3. Ringkasan Sejarah Jawa
a. Prasejarah
Orang Jawa dianggap keturunan dari orang-orang Melayu pada gelombang pertama
imigran. Desa diketuai oleh kepala desa. Keagamaan orang-orang ditentukan oleh
kepercayaan pada sesuatu yang berhayat dan berjiwa. Sumber sejarah mengenai Indonesia
purba terdiri dari potongan tulisan pada batu dan logam (prasasti) dari abad V Masehi,
laporan-laporan Cina dari abad VII, dan data geografis.
b. Kerajaan-kerajaan Jawa Tengah Pertama
Terdapat perubahan besar dalam struktur politik yang dirangsang oleh hubungan
religius dan perdagangan dengan daerah Benggala. Agama Budha masuk dengan bukti
didirikannya stupa Budha terbesar di dunia, yaitu candi Borobudur. Pada
perkembangannya, Jawa Tengah kembali menganut agama Siwa pada abad IX dan Jawa
Tengah mendadak hilang dari peta politik pada abad X. Ada dua perkembangan khas bagi
tahap Jawa Tengah, yaitu semakin menonjolnya unsur-unsur Jawa dan berdamainya
kepercayaan yang satu di samping yang lain.

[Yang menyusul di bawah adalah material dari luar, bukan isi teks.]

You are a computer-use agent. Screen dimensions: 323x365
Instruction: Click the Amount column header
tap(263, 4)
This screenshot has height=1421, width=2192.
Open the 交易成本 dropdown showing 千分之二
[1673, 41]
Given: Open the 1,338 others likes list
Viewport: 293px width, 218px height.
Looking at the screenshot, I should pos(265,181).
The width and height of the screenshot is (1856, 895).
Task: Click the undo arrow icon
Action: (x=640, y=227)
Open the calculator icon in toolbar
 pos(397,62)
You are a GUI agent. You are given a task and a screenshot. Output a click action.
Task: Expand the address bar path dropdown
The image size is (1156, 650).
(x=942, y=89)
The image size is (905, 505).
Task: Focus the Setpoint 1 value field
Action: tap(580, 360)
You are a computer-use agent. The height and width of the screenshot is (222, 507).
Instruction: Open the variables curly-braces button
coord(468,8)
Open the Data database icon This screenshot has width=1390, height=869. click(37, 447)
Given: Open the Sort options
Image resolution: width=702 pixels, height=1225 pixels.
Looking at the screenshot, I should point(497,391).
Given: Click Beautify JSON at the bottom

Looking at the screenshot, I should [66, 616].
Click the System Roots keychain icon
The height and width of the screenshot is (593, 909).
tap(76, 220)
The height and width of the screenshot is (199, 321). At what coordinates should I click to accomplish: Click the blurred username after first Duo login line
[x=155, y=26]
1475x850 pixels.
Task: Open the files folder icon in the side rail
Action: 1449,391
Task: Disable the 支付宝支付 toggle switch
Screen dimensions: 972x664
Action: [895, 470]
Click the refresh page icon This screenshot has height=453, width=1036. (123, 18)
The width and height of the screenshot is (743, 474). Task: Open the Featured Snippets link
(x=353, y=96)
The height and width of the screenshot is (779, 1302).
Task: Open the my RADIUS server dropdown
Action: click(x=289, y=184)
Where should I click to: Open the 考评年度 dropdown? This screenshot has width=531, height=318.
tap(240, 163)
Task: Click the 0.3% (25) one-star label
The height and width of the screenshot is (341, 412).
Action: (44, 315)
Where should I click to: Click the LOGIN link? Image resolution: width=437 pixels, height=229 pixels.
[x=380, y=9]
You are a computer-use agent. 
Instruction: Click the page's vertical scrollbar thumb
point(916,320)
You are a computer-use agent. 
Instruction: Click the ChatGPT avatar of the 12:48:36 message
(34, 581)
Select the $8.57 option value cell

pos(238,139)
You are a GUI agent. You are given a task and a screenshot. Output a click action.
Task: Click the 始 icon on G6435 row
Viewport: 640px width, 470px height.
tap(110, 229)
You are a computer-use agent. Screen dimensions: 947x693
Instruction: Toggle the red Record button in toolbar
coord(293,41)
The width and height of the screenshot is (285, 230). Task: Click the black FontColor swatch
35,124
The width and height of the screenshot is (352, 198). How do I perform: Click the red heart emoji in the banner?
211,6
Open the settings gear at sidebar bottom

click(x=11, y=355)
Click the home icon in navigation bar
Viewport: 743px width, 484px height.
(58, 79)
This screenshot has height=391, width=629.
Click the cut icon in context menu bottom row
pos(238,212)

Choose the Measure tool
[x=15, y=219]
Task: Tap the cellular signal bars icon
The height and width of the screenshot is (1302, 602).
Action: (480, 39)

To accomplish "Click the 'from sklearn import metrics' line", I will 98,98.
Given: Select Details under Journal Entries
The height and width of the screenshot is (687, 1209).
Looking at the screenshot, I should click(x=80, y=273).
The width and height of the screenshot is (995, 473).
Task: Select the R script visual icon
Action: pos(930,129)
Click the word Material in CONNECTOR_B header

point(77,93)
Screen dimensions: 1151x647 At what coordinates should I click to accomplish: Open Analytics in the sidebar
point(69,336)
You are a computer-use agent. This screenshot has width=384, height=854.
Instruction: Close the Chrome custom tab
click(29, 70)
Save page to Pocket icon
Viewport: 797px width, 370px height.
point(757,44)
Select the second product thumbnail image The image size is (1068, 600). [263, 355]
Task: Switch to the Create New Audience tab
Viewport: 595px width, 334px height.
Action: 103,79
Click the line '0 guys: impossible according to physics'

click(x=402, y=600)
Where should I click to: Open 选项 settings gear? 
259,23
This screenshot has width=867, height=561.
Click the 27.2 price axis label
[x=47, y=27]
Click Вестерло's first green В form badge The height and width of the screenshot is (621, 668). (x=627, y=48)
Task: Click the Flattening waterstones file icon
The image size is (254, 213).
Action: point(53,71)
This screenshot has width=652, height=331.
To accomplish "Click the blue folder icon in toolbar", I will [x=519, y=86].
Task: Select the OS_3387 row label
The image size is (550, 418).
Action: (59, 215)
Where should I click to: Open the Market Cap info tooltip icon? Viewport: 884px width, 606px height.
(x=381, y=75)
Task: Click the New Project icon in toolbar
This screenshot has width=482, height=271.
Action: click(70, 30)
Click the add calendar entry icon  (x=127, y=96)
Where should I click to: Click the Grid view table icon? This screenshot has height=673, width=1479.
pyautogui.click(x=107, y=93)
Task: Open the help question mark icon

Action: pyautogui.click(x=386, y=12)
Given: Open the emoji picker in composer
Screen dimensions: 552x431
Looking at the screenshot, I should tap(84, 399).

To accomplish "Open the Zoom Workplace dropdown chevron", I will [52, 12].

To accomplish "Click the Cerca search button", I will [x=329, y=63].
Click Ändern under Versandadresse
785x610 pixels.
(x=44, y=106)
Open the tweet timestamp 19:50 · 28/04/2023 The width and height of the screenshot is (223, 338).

c. Kerajaan-kerajaan Jawa Timur Pertama
Seluruh Jawa Timur dipersatukan oleh Raja Airlangga sesudah seribu tahun. Jawa
Timur diolah secara intensif dan semakin padat penduduknya. Jayabaya menjadi raja
Kediri yang termasyur dalam memerintah kerajaan. Namun, kegagalan dari raja Kediri
dalam suatu usaha mnejadikan dinasti Jawa Timur baru yang berkedudukan di Singasari
menjadi berkuasa. Hingga terjadi pertumpahan darah antara Kertanegara, raja terakhir
dinasti Jawa Timur baru dengan pangeran Kediri.
d. Kerajaan Majapahit
Kerajaan Majapahit adalah kerajaaan yang paling berkuasa dalam sejarah Jawa.
Keagamaan di Jawa berkembang terus dan ide Jawa asli semakin muncul melalui bentuk-
bentuk India. Unsur Indonesia kuno juga semakin muncul pada arsitektur candi dan
ukiran-ukiran batu. Jawa mencapai kekuasaan yang paling luas ketika ada patih Gajah
Mada. Perkembangan Hindu-Jawa pada masa ini menghasilkan suatu pembagian
masyarakat Jawa ke dalam rakyat di desa-desa di satu pihak dan keraton di lain pihak.
Agama-agama impor tersebut diresapi oleh kebudayaan Jawa sampai menjadi ungkapan
identitas Jawa sendiri. Kerajaan Majapahit runtuh dan terpecah akibat perang saudara
pada tahun 1401.
e. Kedatangan Agama Islam dan Perkembangan Selanjutnya
Agama Islam masuk melalui kota pesisir seperti Perlak dan Malaka. Agama Islam tanpa
kegoncangan-kegoncangan besar dapat diterima dan diintegrasikan ke dalam pola budaya,
sosial, dan politik yang sudah ada. Dengan diterimanya agama Islam, muncullah
kesultanan-kesultanan di daerah pesisir utara, seperti Demak. Pada akhir abad XVIII
hampir seluruh Pulau Jawa secara resmi beragama Islam, meskipun dengan intensitas
yang berbeda-beda.
Kontak yang semakin banyak dengan negara-negara Timur Tengah mengakibatkan
gerakan pembaharuan dalam agam Islam di Indonesia sendiri. Perkembangan pertama
berusaha untuk melaksanakan ajaran murni agama Islam, namun kaum priyayi dan rakyat
Jawa lain semakin menyadari kekhasan kejawaan mereka. Perbedaan anatarkelompok
yang berpedoman Jawa dan Islam dalam masyarakat Jawa tersebut dipertajam lagi oleh
politisasi masyarakat sehingga mencul berbagai partai politik atas dasar agama.